[Problem details] Between the rows holding "You are a GUI" and "coord(49,339)", inclusive, switch "Search networks" to "Browse networks" and give those rows again with nothing else changed. Leave the pictures out.

[Extracted material]
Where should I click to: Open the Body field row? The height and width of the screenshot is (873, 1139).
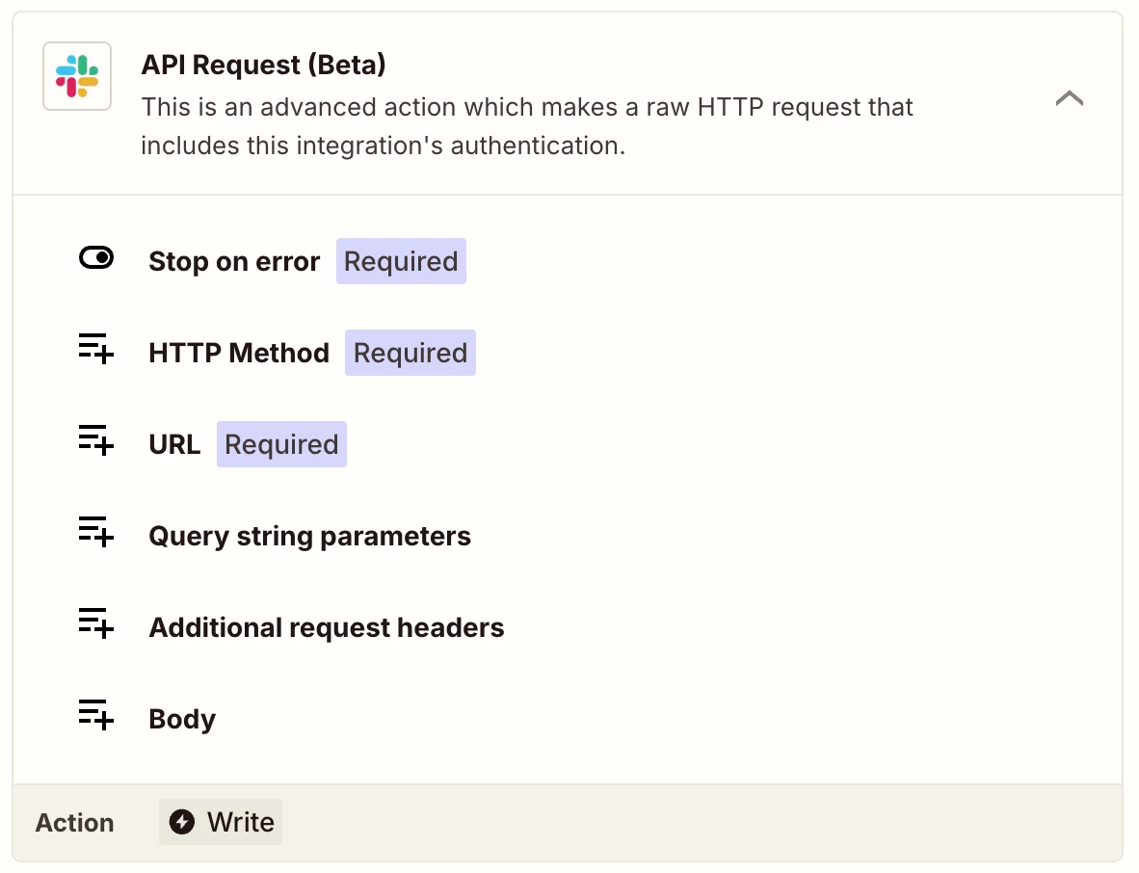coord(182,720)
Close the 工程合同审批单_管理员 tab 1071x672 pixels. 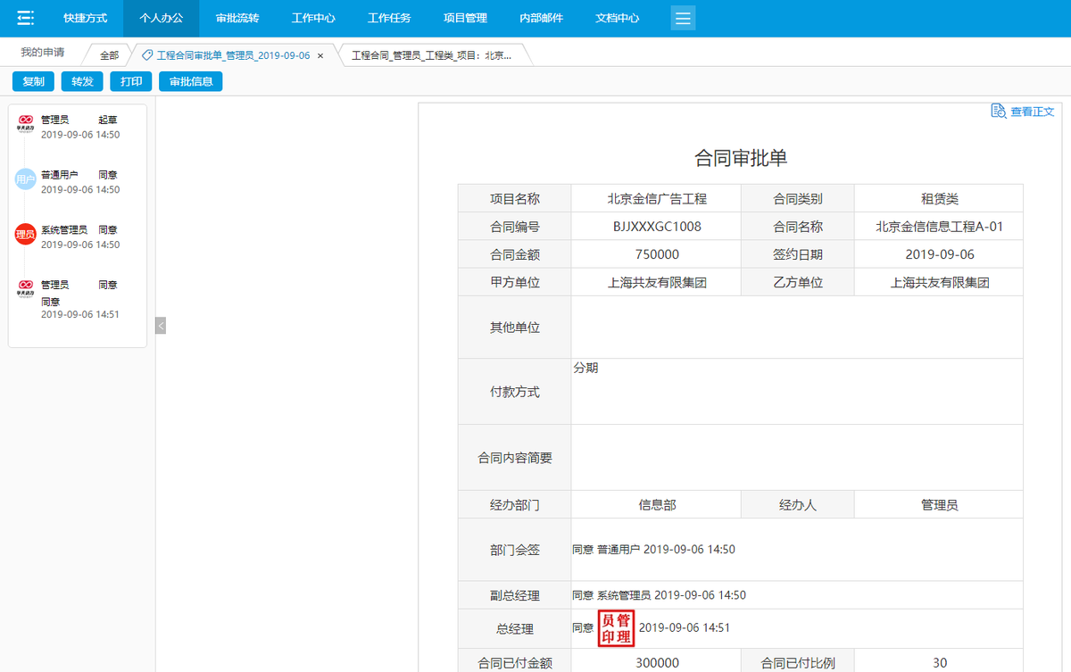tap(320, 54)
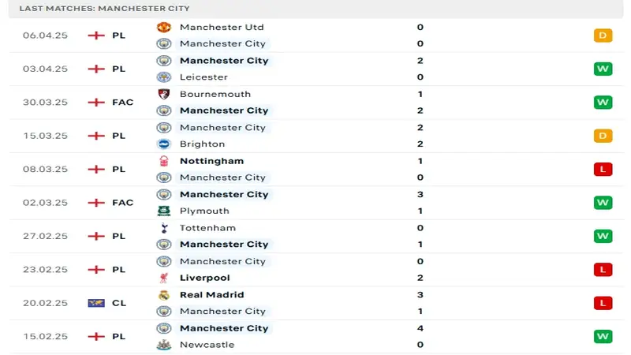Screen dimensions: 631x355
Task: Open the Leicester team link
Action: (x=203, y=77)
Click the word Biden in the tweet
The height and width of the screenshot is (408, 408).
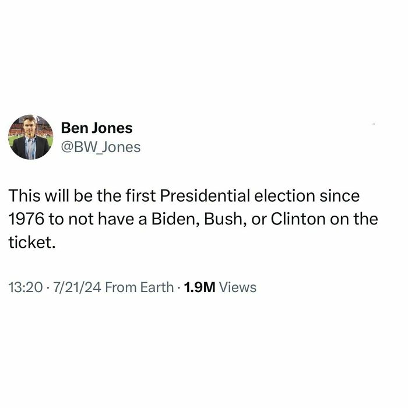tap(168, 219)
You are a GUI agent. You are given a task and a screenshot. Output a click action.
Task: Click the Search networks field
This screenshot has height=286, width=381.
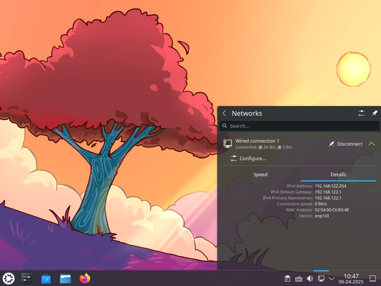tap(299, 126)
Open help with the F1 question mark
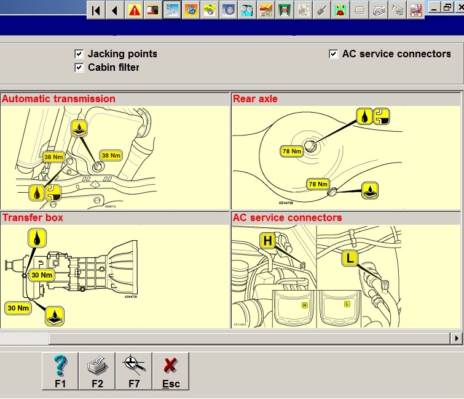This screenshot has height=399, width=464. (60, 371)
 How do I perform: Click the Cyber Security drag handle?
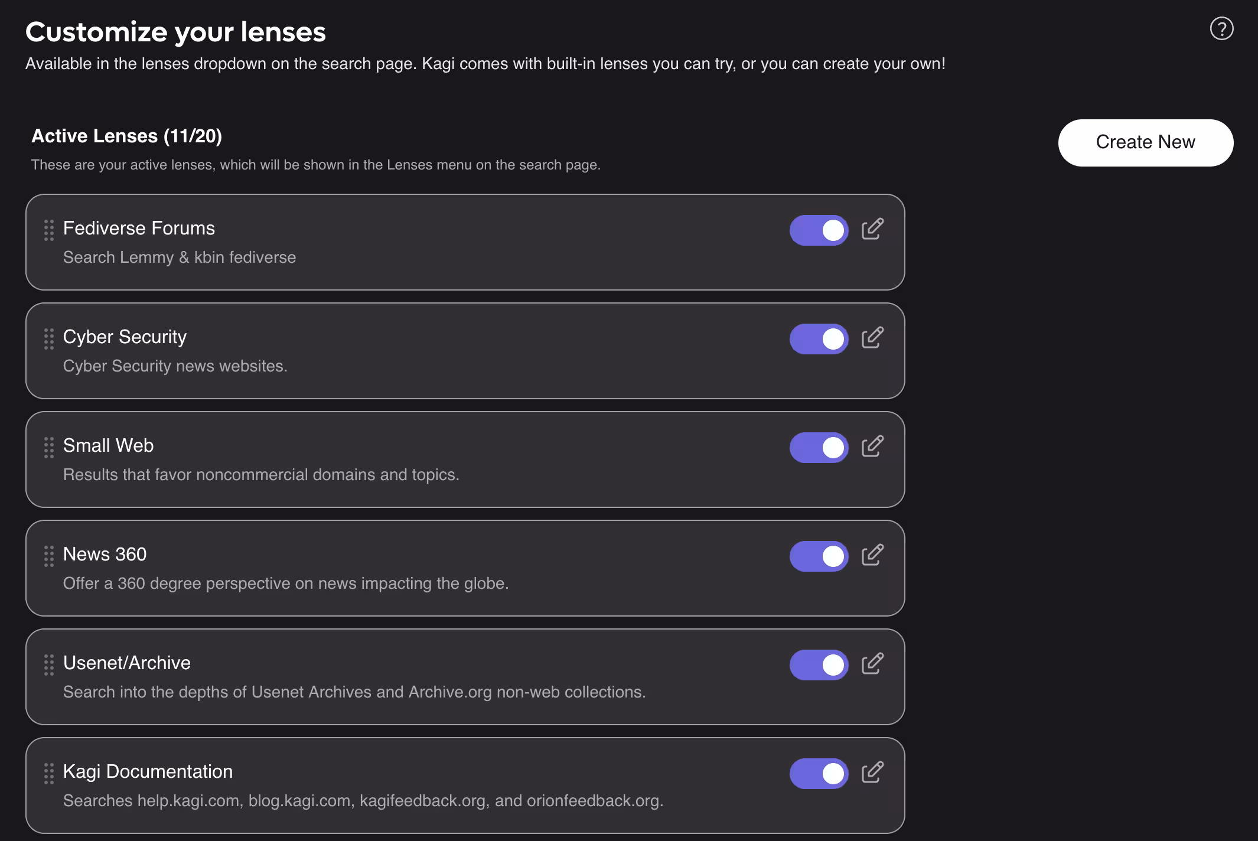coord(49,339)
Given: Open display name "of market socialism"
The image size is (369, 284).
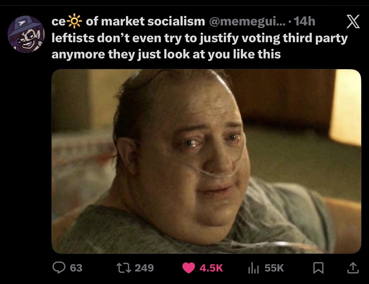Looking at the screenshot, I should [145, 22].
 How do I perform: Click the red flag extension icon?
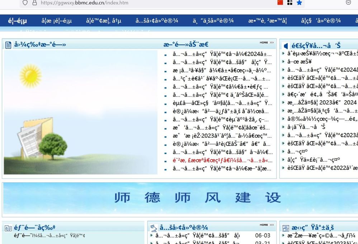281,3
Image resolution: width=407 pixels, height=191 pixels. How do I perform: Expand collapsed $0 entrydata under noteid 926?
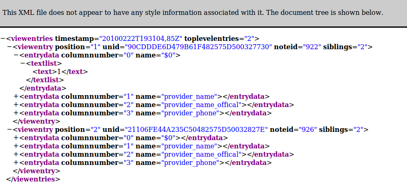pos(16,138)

[Expected output]
You are a GUI agent. You are given a task and a screenshot. Output a click action.
Task: Click the Browse networks field
This screenshot has height=286, width=381.
tap(299, 126)
Open help with the F1 question mark
This screenshot has height=399, width=464. (60, 371)
 How do I perform: Click the Cyber Security drag handle?
coord(49,339)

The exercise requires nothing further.